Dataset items
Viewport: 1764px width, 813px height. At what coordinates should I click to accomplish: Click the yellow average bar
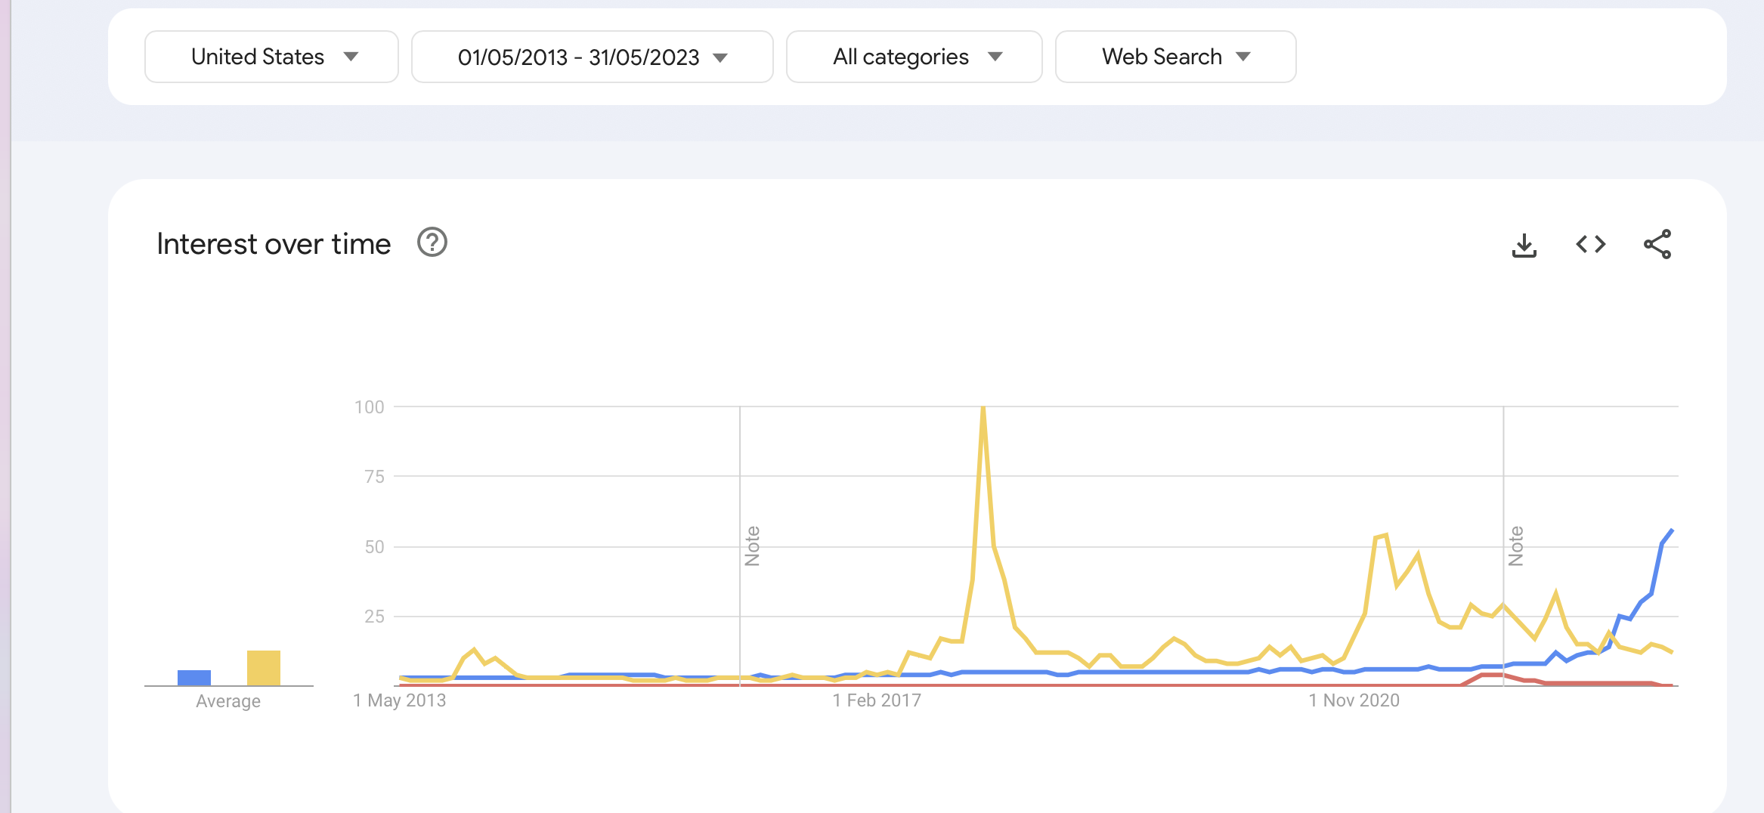tap(264, 668)
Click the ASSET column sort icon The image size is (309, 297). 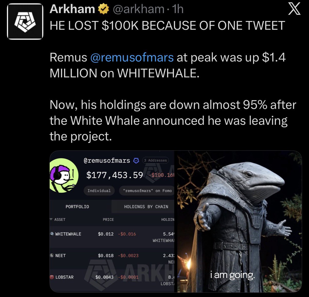click(x=51, y=219)
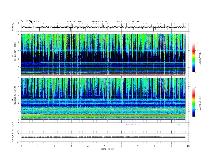Viewport: 212px width, 164px height.
Task: Click the ch.1(V) waveform axis label
Action: [x=13, y=27]
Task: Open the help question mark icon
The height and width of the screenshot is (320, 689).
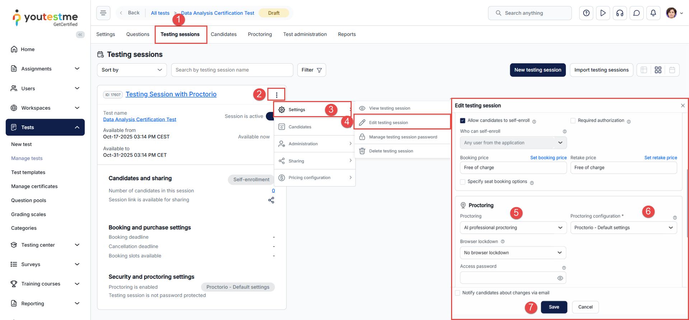Action: click(x=586, y=13)
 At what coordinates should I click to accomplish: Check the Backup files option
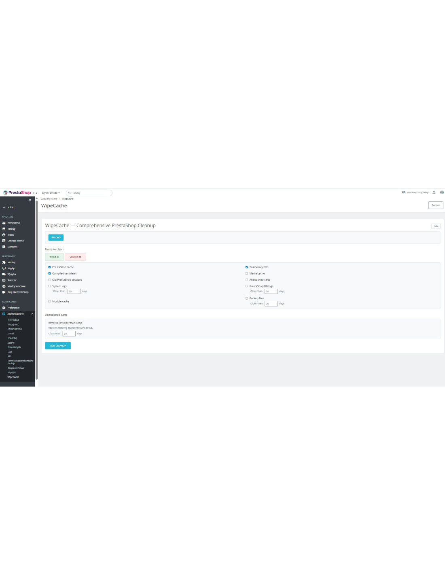tap(247, 298)

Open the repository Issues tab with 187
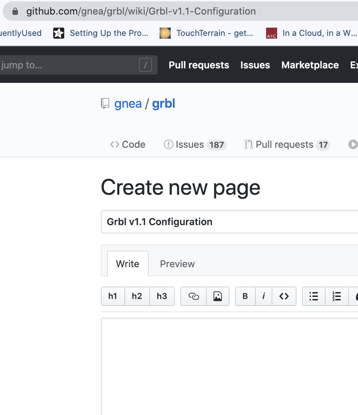[x=195, y=144]
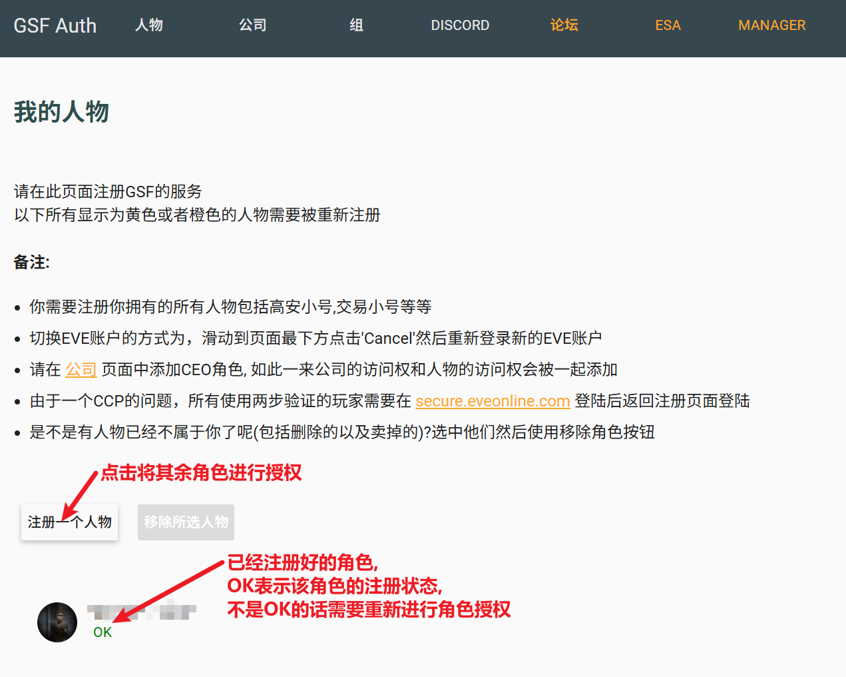This screenshot has height=677, width=846.
Task: Click the 备注: label
Action: 31,263
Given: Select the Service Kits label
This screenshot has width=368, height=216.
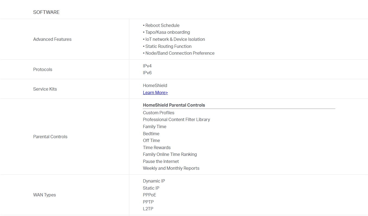Looking at the screenshot, I should (45, 89).
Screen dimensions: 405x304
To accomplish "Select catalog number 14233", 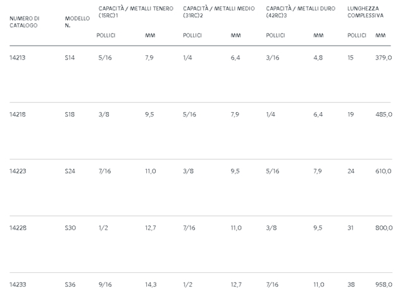I will pos(18,284).
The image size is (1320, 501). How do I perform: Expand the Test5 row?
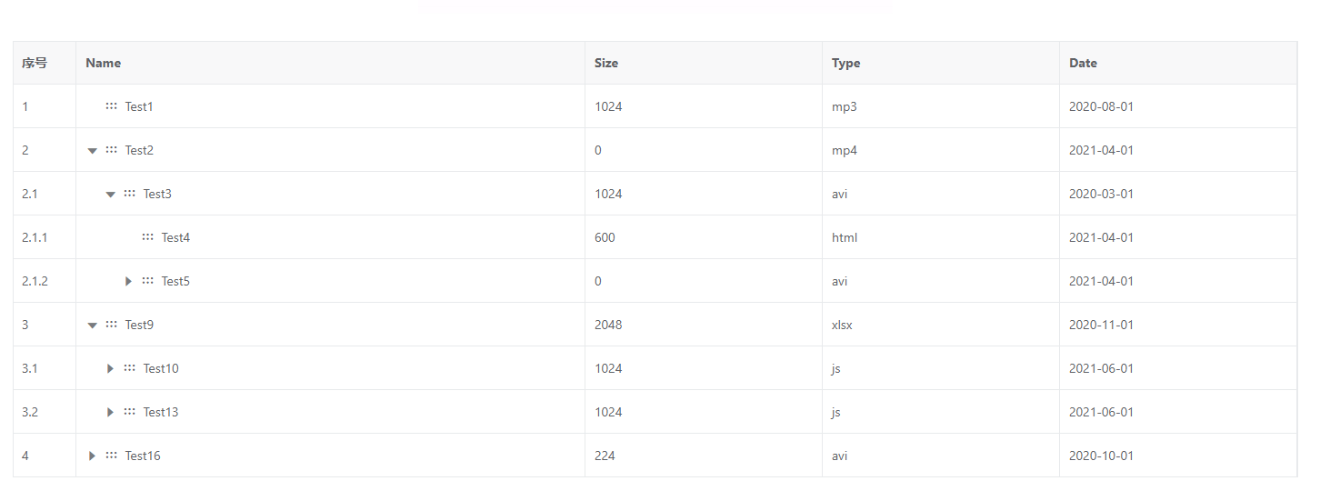tap(128, 281)
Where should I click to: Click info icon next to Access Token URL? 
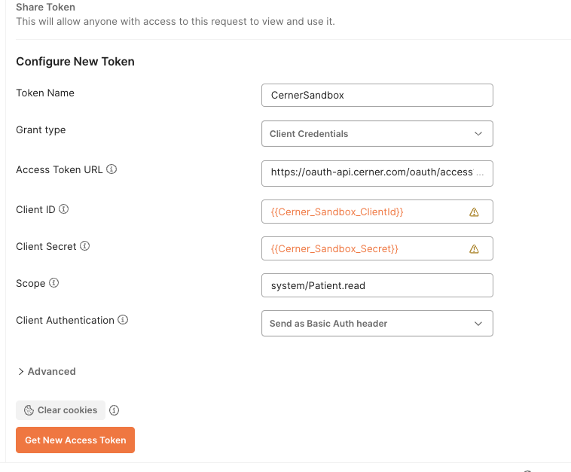[x=111, y=169]
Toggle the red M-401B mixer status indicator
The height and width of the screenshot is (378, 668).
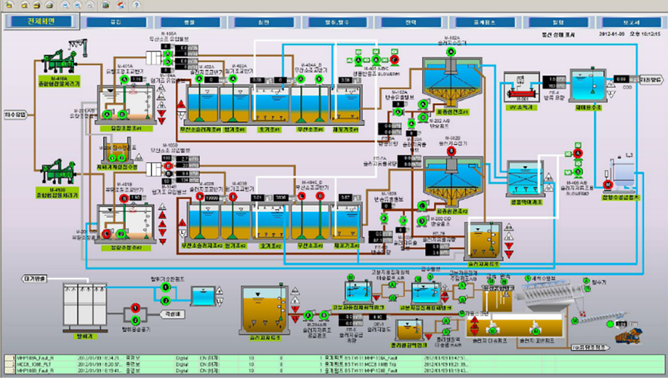(123, 198)
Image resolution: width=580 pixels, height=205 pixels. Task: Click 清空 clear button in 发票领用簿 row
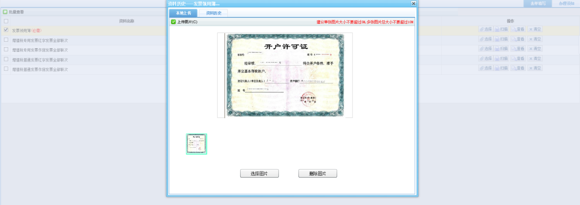pos(535,29)
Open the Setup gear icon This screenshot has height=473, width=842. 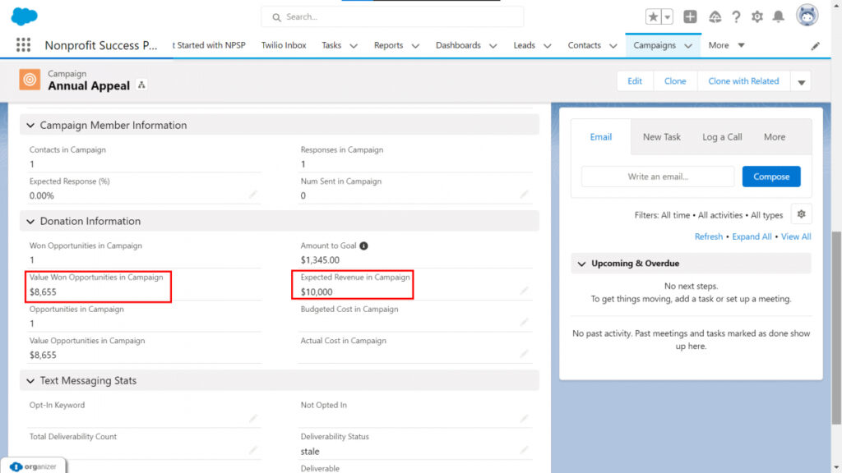coord(757,16)

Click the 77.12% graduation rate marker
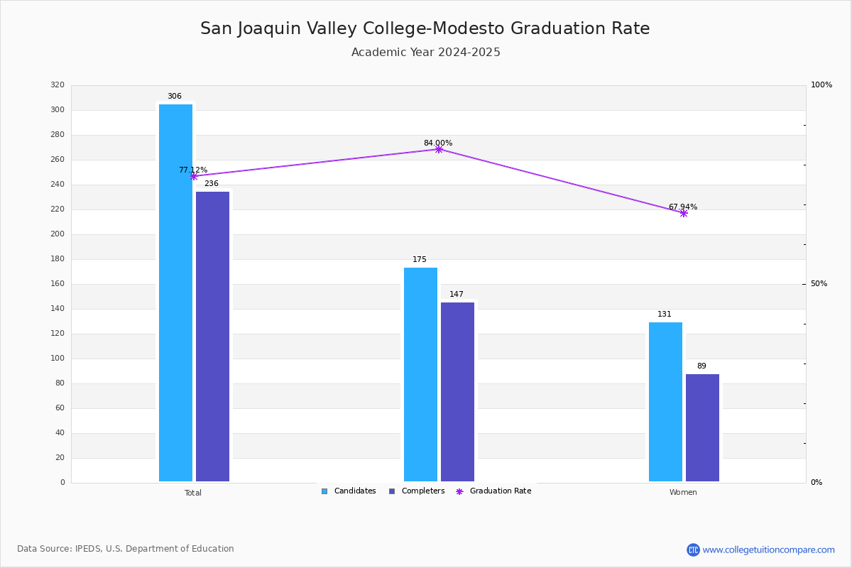pyautogui.click(x=194, y=176)
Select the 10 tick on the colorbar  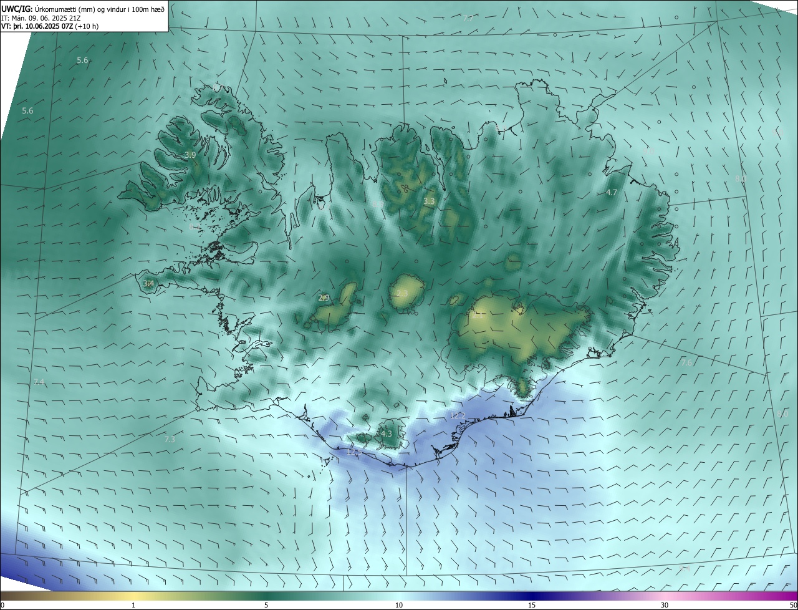399,605
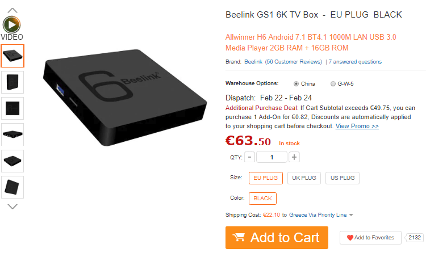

§ ASSIGNMENT
Among the entries above, find the line with "The height and width of the screenshot is (320, 689)." and repeat exactly from there through the line with "Given: Select the Service Kits label", leaving out the pictures.

§ RESPONSE AREA
The height and width of the screenshot is (320, 689).
Action: click(x=586, y=13)
 At what coordinates should I click to accomplish: Check the Backup files option
tap(247, 298)

Open the repository Issues tab with 187
[x=195, y=144]
This screenshot has height=677, width=846.
Task: Click the 备注: label
Action: 31,263
Given: Select the Service Kits label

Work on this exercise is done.